There is much room for disagreement over this list. One could question the organizational structure. The thought experiment is just that: an attempt to envision how the United States can be most competitive with respect to an emerging transformative technology. I address some deeper forms of skepticism in the next section.

Objections

Today many people appreciate that robotics is a serious and meaningful technology. But suggesting that we need an entirely new agency to deal with it may strike even the robot enthusiast as overmuch. This section addresses some of the pushback—perhaps correct, and regardless healthy—that a radical thought experiment like an FRC might occasion.

Do we really need another agency?

When I have outlined these ideas in public, reactions have varied, but criticism tended to take the following form: We need another federal agency? Really?

Agencies have their problems, of course. They can be inefficient and are subject to capture by those they regulate or other special interests. I have in this very piece criticized three agencies for their respective approaches or actions toward robotics. This question—whether agencies represent a good way to govern and, if so, what is the best design—is a worthwhile one. It is the subject of a robust and long-standing debate in administrative law that cannot be reproduced here. But it has little to do with robotics. As discussed, we have agencies devoted to technologies already and it would be odd and anomalous to think we are done creating them.

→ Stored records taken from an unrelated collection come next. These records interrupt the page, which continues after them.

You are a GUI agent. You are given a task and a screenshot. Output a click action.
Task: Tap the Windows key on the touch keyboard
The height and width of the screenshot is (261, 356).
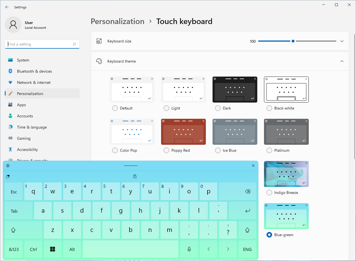coord(53,249)
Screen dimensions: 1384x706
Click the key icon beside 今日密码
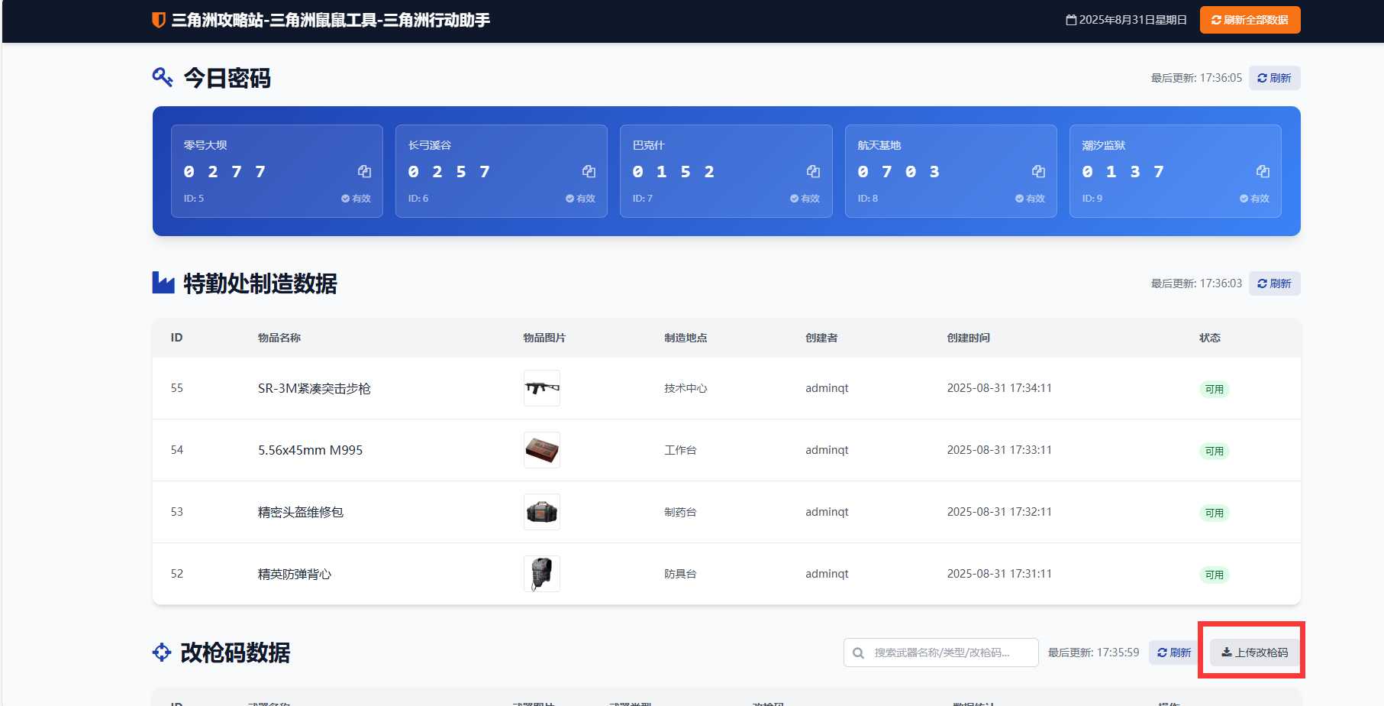click(x=163, y=77)
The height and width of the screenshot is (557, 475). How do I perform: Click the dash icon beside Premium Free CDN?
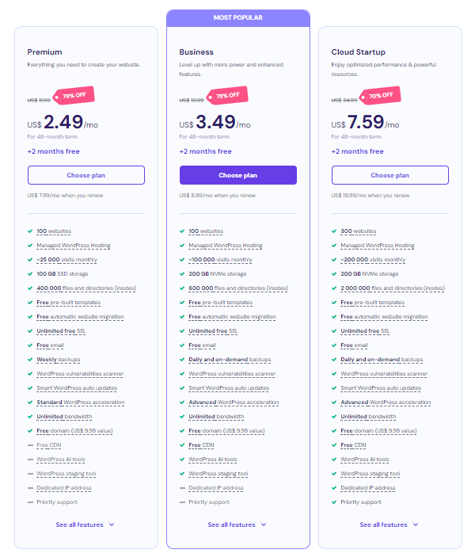(30, 445)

A more specific version of the “really?” question asks whether we really want to “regulate” robotics at this early stage. I am very sympathetic to this point and have myself argued that we ought to remove roadblocks to innovation in robotics. I went so far as to argue that manufacturers of open robotics systems ought to be immunized for what users do with these platforms, product liability being a kind of “regulation” of business activities that emanates from the courts.

Let me clarify again that I am using the term “regulate” rather broadly. And further, that there is nothing intrinsically anathematic between regulation and innovation. Copyright is regulation meant to promote creativity (arguably). Net neutrality is regulation meant to remove barriers to competition. Google—a poster child for innovation in business and, last I checked, a for-profit company—actively lobbied Nevada and other states to regulate driverless cars. One assumes they did this to avoid uncertainty around the legality of their technology and with the hopes that other legislatures would instruct their state’s Department of Motor Vehicles to pass rules as well.

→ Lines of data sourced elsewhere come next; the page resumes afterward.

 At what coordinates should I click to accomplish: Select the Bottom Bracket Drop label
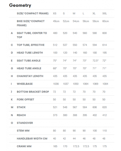pyautogui.click(x=33, y=92)
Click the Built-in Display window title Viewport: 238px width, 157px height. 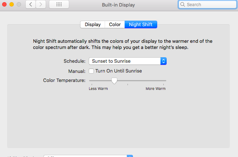tap(119, 5)
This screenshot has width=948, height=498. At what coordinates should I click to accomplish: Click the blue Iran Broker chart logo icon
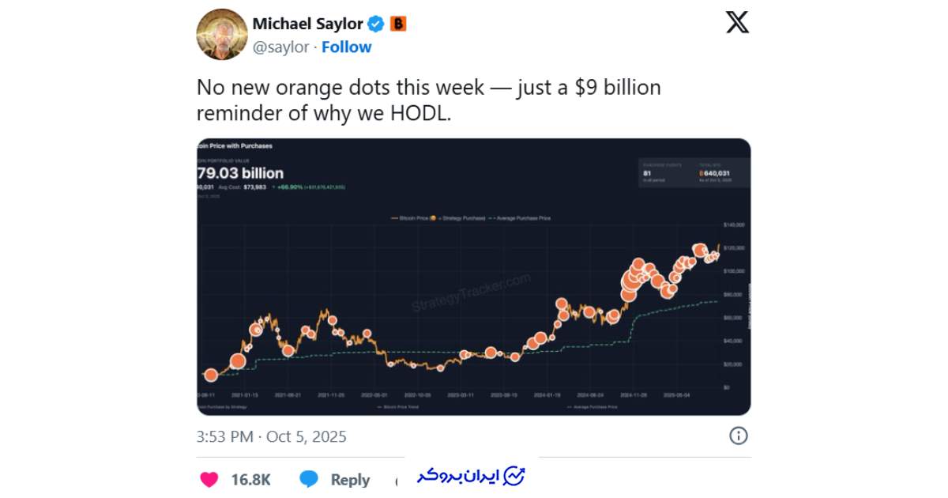click(515, 476)
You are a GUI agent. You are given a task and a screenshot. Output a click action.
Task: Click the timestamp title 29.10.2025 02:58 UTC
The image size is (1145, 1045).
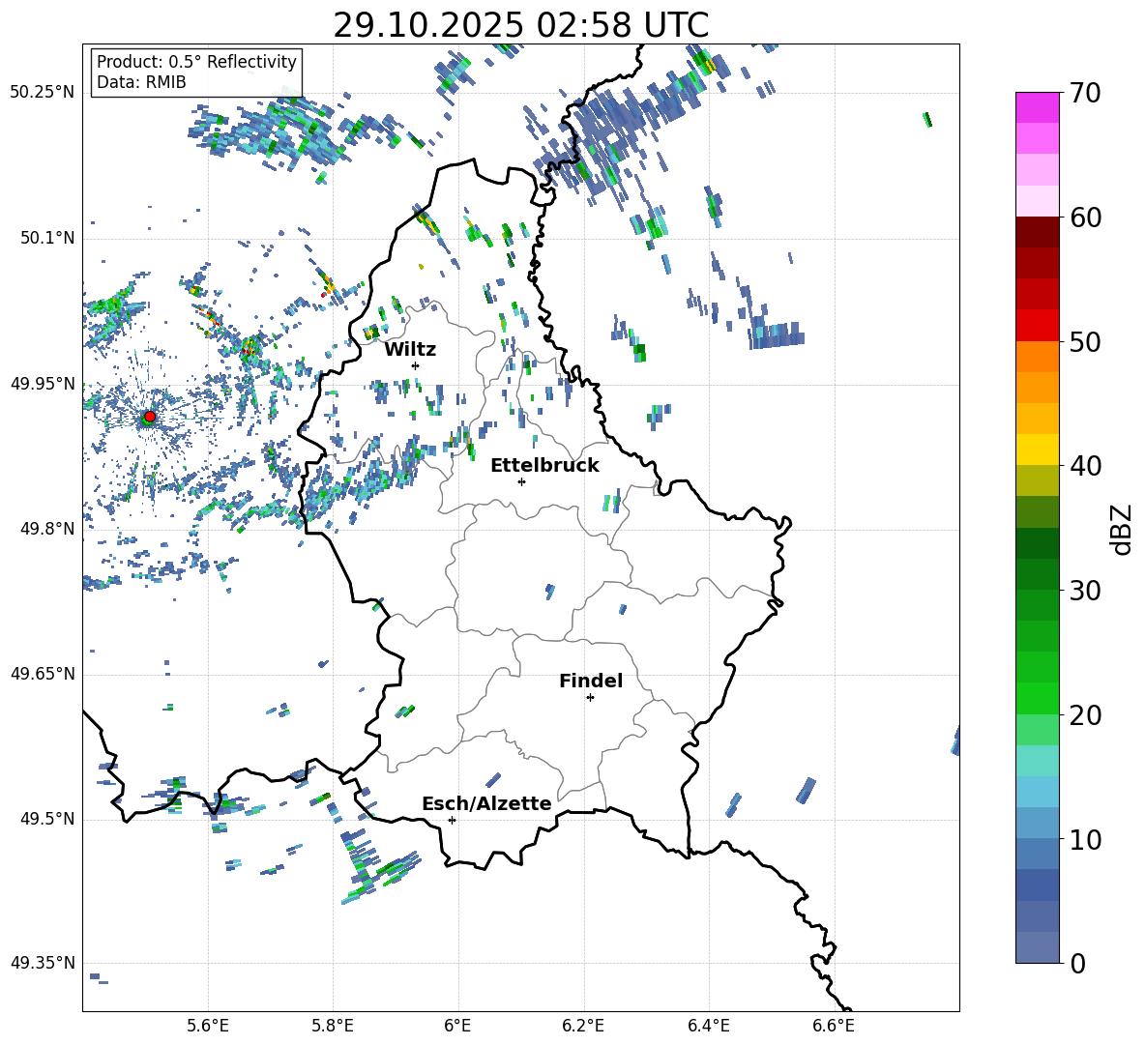520,24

Note also that agencies vary tremendously in their structure and duties; the FTC, FDA, and SEC are enforcement agencies, for instance. Contrast them to, say, the Department of Commerce, DARPA, the Office of Management and Budget, or NASA itself. My claim is not that we need an enforcement agency for robotics—indeed, I believe it would highly undesirable to subject robotics and artificial intelligence to a general enforcement regime at such an early place in its life cycle. My claim is that we need a repository of expertise so that other agencies, as well as lawmakers and courts, do not make avoidable errors in their characterization and regulation of this technology.

A possible further response is that we have bodies capable of providing input already—for instance, the National Institute of Standards and Technology, the White House Office of Science and Technology Policy, or the Congressional Research Service. I would concede that these and other institutions could serve as repositories for knowledge about complex software and hardware. OSTP had a very serious roboticist—Vijay Kumar at University of Pennsylvania—serve as its “assistant director of robotics and cyber physical systems” for a time, and the Office’s mandate overlaps here and there with the possible FRC tasks I outline in the previous section.

Yet the diffusion of expertise across multiple existing agencies would make less and less sense over time. If robotics takes on the importance of, for instance, cars, weather prediction, broadcast communications, or rail travel, we would want in place the kernel of an agency that could eventually coordinate and regulate the technology in earnest. Moreover, even in the short run, there would be oddness and discomfort in an institution that generally advises on a particular issue (e.g., standards), or to a particular constituency (e.g., Congress), suddenly acting as a general convener and broad advisor to all manner of institutions that have to grapple with robotics. Although I could see how existing institutions could manage in theory, in practice I believe we would be better off starting from scratch with a new mandate.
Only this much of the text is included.